DESCRIPTION OF THE TASK — Each entry needs to be reproduced exactly, with none left out.

--

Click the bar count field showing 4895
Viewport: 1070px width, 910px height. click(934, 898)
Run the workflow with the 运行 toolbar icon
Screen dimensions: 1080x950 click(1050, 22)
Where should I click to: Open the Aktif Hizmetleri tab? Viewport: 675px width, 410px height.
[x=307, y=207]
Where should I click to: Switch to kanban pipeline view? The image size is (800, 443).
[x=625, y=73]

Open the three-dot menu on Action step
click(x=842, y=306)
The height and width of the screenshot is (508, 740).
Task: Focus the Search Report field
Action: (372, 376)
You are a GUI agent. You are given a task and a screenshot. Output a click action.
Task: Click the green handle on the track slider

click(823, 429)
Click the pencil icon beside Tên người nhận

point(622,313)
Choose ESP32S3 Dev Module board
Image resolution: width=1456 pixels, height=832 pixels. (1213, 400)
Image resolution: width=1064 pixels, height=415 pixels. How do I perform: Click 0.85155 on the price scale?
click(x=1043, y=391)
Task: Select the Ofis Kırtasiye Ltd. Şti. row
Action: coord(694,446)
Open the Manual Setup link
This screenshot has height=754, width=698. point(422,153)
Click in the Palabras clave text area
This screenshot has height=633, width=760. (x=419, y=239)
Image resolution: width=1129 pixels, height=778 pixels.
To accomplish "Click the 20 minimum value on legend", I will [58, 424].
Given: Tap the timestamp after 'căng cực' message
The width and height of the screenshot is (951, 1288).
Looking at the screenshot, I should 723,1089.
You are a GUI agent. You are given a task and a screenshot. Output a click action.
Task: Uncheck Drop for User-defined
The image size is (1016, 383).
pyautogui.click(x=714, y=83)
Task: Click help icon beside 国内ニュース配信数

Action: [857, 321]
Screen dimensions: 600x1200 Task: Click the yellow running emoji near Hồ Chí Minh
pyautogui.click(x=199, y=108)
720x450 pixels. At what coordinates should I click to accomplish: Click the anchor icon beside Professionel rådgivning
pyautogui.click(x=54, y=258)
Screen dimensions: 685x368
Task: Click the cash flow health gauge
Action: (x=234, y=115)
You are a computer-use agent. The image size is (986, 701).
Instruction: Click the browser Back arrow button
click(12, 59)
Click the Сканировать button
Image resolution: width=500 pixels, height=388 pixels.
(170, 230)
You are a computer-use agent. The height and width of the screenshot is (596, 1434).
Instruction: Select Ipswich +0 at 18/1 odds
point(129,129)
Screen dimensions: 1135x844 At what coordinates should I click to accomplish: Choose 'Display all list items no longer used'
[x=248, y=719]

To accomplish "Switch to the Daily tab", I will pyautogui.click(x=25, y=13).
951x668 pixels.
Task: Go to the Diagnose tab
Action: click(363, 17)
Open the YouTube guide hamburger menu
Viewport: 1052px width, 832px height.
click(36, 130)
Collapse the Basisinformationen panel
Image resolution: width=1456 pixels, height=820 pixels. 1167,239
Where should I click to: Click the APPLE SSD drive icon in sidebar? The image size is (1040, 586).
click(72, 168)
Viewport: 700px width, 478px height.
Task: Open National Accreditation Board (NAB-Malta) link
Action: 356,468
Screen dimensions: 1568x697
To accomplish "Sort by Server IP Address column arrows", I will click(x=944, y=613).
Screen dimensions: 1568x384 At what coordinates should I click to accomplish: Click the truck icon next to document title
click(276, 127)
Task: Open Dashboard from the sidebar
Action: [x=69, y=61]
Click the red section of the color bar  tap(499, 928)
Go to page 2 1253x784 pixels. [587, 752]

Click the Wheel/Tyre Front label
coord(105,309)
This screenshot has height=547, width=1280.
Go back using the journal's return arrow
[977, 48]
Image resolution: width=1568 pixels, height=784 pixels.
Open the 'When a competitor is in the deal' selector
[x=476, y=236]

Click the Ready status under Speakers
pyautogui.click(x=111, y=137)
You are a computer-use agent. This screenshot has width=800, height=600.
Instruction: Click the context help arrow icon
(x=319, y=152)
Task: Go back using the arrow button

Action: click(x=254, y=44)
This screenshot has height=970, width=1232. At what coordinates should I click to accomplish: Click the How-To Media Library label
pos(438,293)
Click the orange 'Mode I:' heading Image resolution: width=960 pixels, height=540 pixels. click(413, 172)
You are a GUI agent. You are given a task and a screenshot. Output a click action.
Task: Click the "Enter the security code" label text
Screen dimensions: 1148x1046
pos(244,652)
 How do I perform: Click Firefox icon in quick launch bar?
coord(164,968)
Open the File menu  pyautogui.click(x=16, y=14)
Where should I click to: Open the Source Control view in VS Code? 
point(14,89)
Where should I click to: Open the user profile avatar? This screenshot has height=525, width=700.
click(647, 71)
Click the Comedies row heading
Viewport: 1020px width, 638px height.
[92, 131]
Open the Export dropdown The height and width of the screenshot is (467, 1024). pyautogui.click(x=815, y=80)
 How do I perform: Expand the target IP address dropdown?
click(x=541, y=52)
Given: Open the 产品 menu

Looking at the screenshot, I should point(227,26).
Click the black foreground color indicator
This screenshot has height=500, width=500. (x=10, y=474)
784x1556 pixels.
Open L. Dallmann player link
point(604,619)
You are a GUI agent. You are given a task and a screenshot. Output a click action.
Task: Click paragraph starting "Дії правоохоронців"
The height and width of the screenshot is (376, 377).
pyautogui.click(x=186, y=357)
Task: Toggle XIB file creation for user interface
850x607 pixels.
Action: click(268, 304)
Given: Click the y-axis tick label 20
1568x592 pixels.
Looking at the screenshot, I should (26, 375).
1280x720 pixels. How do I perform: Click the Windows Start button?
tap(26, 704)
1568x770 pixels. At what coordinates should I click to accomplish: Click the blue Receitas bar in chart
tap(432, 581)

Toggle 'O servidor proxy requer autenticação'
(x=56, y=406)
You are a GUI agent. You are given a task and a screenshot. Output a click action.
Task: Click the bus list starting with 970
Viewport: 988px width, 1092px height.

--

RESPONSE TO THIS TASK —
Click the bar count field showing 4895
Viewport: 1070px width, 910px height. click(934, 898)
Run the workflow with the 运行 toolbar icon
Screen dimensions: 1080x950 click(1050, 22)
Where should I click to: Open the Aktif Hizmetleri tab? Viewport: 675px width, 410px height.
[x=307, y=207]
Where should I click to: Switch to kanban pipeline view? The image size is (800, 443).
[x=625, y=73]

Open the three-dot menu on Action step
click(x=842, y=306)
The height and width of the screenshot is (508, 740).
Task: Focus the Search Report field
Action: (372, 376)
You are a GUI agent. You are given a task and a screenshot. Output a click action.
Task: Click the green handle on the track slider

click(823, 429)
Click the pencil icon beside Tên người nhận

point(622,313)
Choose ESP32S3 Dev Module board
Image resolution: width=1456 pixels, height=832 pixels. (1213, 400)
Image resolution: width=1064 pixels, height=415 pixels. How do I perform: Click 0.85155 on the price scale?
click(x=1043, y=391)
Task: Select the Ofis Kırtasiye Ltd. Şti. row
Action: coord(694,446)
Open the Manual Setup link
This screenshot has height=754, width=698. point(422,153)
Click in the Palabras clave text area
This screenshot has height=633, width=760. (x=419, y=239)
Image resolution: width=1129 pixels, height=778 pixels.
To accomplish "Click the 20 minimum value on legend", I will [58, 424].
Given: Tap the timestamp after 'căng cực' message
The width and height of the screenshot is (951, 1288).
Looking at the screenshot, I should 723,1089.
You are a GUI agent. You are given a task and a screenshot. Output a click action.
Task: Uncheck Drop for User-defined
The image size is (1016, 383).
pyautogui.click(x=714, y=83)
Task: Click help icon beside 国内ニュース配信数

Action: [857, 321]
Screen dimensions: 600x1200 Task: Click the yellow running emoji near Hồ Chí Minh
pyautogui.click(x=199, y=108)
720x450 pixels. At what coordinates should I click to accomplish: Click the anchor icon beside Professionel rådgivning
pyautogui.click(x=54, y=258)
Screen dimensions: 685x368
Task: Click the cash flow health gauge
Action: (x=234, y=115)
You are a computer-use agent. The image size is (986, 701).
Instruction: Click the browser Back arrow button
click(12, 59)
Click the Сканировать button
Image resolution: width=500 pixels, height=388 pixels.
(170, 230)
You are a computer-use agent. The height and width of the screenshot is (596, 1434).
Instruction: Select Ipswich +0 at 18/1 odds
point(129,129)
Screen dimensions: 1135x844 At what coordinates should I click to accomplish: Choose 'Display all list items no longer used'
[x=248, y=719]

To accomplish "Switch to the Daily tab", I will pyautogui.click(x=25, y=13).
951x668 pixels.
Task: Go to the Diagnose tab
Action: click(363, 17)
Open the YouTube guide hamburger menu
Viewport: 1052px width, 832px height.
click(36, 130)
Collapse the Basisinformationen panel
Image resolution: width=1456 pixels, height=820 pixels. 1167,239
Where should I click to: Click the APPLE SSD drive icon in sidebar? The image size is (1040, 586).
click(72, 168)
Viewport: 700px width, 478px height.
Task: Open National Accreditation Board (NAB-Malta) link
Action: 356,468
Screen dimensions: 1568x697
To accomplish "Sort by Server IP Address column arrows", I will click(x=944, y=613).
Screen dimensions: 1568x384 At what coordinates should I click to accomplish: Click the truck icon next to document title
click(276, 127)
Task: Open Dashboard from the sidebar
Action: [x=69, y=61]
Click the red section of the color bar  tap(499, 928)
Go to page 2 1253x784 pixels. [587, 752]

Click the Wheel/Tyre Front label
coord(105,309)
This screenshot has height=547, width=1280.
Go back using the journal's return arrow
[977, 48]
Image resolution: width=1568 pixels, height=784 pixels.
Open the 'When a competitor is in the deal' selector
[x=476, y=236]

Click the Ready status under Speakers
pyautogui.click(x=111, y=137)
You are a computer-use agent. This screenshot has width=800, height=600.
Instruction: Click the context help arrow icon
(x=319, y=152)
Task: Go back using the arrow button

Action: click(x=254, y=44)
This screenshot has height=970, width=1232. At what coordinates should I click to accomplish: Click the How-To Media Library label
pos(438,293)
Click the orange 'Mode I:' heading Image resolution: width=960 pixels, height=540 pixels. click(413, 172)
You are a GUI agent. You are given a task and a screenshot. Output a click action.
Task: Click the "Enter the security code" label text
Screen dimensions: 1148x1046
pos(244,652)
 How do I perform: Click Firefox icon in quick launch bar?
coord(164,968)
Open the File menu  pyautogui.click(x=16, y=14)
Where should I click to: Open the Source Control view in VS Code? 
point(14,89)
Where should I click to: Open the user profile avatar? This screenshot has height=525, width=700.
click(647, 71)
Click the Comedies row heading
Viewport: 1020px width, 638px height.
[92, 131]
Open the Export dropdown The height and width of the screenshot is (467, 1024). pyautogui.click(x=815, y=80)
 How do I perform: Expand the target IP address dropdown?
click(x=541, y=52)
Given: Open the 产品 menu

Looking at the screenshot, I should point(227,26).
Click the black foreground color indicator
This screenshot has height=500, width=500. (x=10, y=474)
784x1556 pixels.
Open L. Dallmann player link
point(604,619)
You are a GUI agent. You are given a task and a screenshot. Output a click action.
Task: Click paragraph starting "Дії правоохоронців"
The height and width of the screenshot is (376, 377).
pyautogui.click(x=186, y=357)
Task: Toggle XIB file creation for user interface
850x607 pixels.
Action: click(268, 304)
Given: Click the y-axis tick label 20
1568x592 pixels.
Looking at the screenshot, I should (26, 375).
1280x720 pixels. How do I perform: Click the Windows Start button?
tap(26, 704)
1568x770 pixels. At what coordinates should I click to accomplish: Click the blue Receitas bar in chart
tap(432, 581)

Toggle 'O servidor proxy requer autenticação'
(x=56, y=406)
You are a GUI agent. You are given a task and a screenshot. Output a click action.
Task: Click the bus list starting with 970
Viewport: 988px width, 1092px height.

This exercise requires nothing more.